2 is a circuit diagram of generating a CRC code with a 16-bit clock of an XTP packet according to the present invention, in which a series of calculations are performed during 16-bit parallelism during one bit clock.

Initially all the registers of the storage circuit 4 start in the clear state.

Data is inputted to the input side combination circuit (3) consisting of a plurality of XOR gates through a 16-bit parallel input line (IN0-IN15), 16 bits at a time, starting from the most significant bit, and input data in the above formulas (2) to (17). Performs XOR operation only with those corresponding to (d ₀ -d ₁₅ ) and sends the result of XOR operation of each expression to output (X0-Xl5).

For example, the output X2 of the input side combination circuit 3 is an XOR operation of d ₀ , d ₁ and d ₁₄ (X2 = d _0). d ₁ d ₁₄ ) results.

In addition, the output side combination circuit 5 composed of a plurality of XOR gates exhibits an effect by feeding back each register state in the past. Y15), that is, XOR operation is performed only on the values of the registers (r ₀ -r ₁₅ ), and the result of the XOR operation of each expression is output to the output (Z0-Z15).

For example, the output Z2 of the output side combination circuit 5 is an XOR operation of r ₀ (0), r ₁ (0) and r ₁₄ (0) (Z2 = r ₀ (0) r ₁ (0) r ₁₄ (0) results.

An XOR operation is performed on each of X0 to X15 that is the result of the input side combination circuit 3 and Z0 to Z15 that is the result of the output side combination circuit 5, respectively, and is stored in the storage circuit 4.

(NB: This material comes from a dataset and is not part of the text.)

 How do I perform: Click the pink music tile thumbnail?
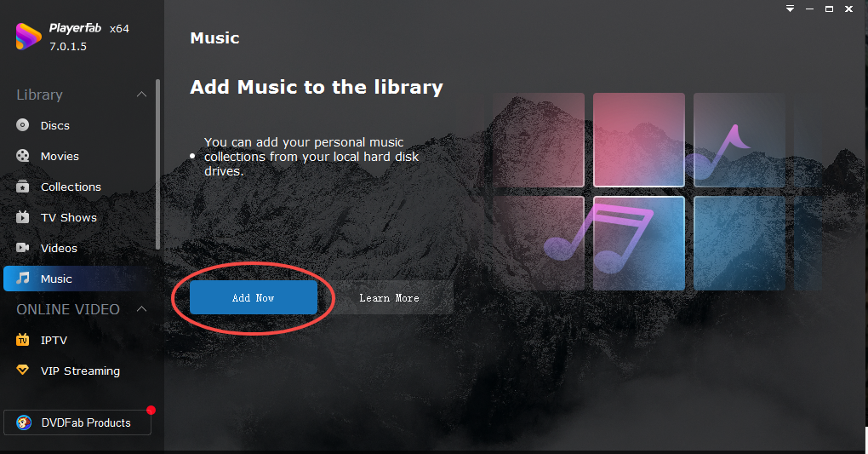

For example, the output Y2 of the storage circuit 4 is X2Z2 = r ₀ (0) as a result of the calculation of X2 and Z2. r ₁ (0) r ₁₄ (0) d ₀ d ₁ is the result of d ₁₄ .

16 bits of data are input for every bit clock during the first 15-bit clock, the input side combination circuit 3 performs an XOR operation on the input data, and the output side combination circuit 5 stores each register of the storage circuit 4. Performs an XOR operation on the previous values fed back from

An XOR operation is performed on the X0 to X15 results of the input side combination circuit 3 and the Z0 to Z15 results of the output side combination circuit 5, respectively, and stored in the storage circuit 4.

In the same manner as described above, in order to obtain an XTP header CHECK code value for 30 bytes of the XTP header in 16-bit parallel for 15-bit clock, a desired XTP header CHECK code can be generated.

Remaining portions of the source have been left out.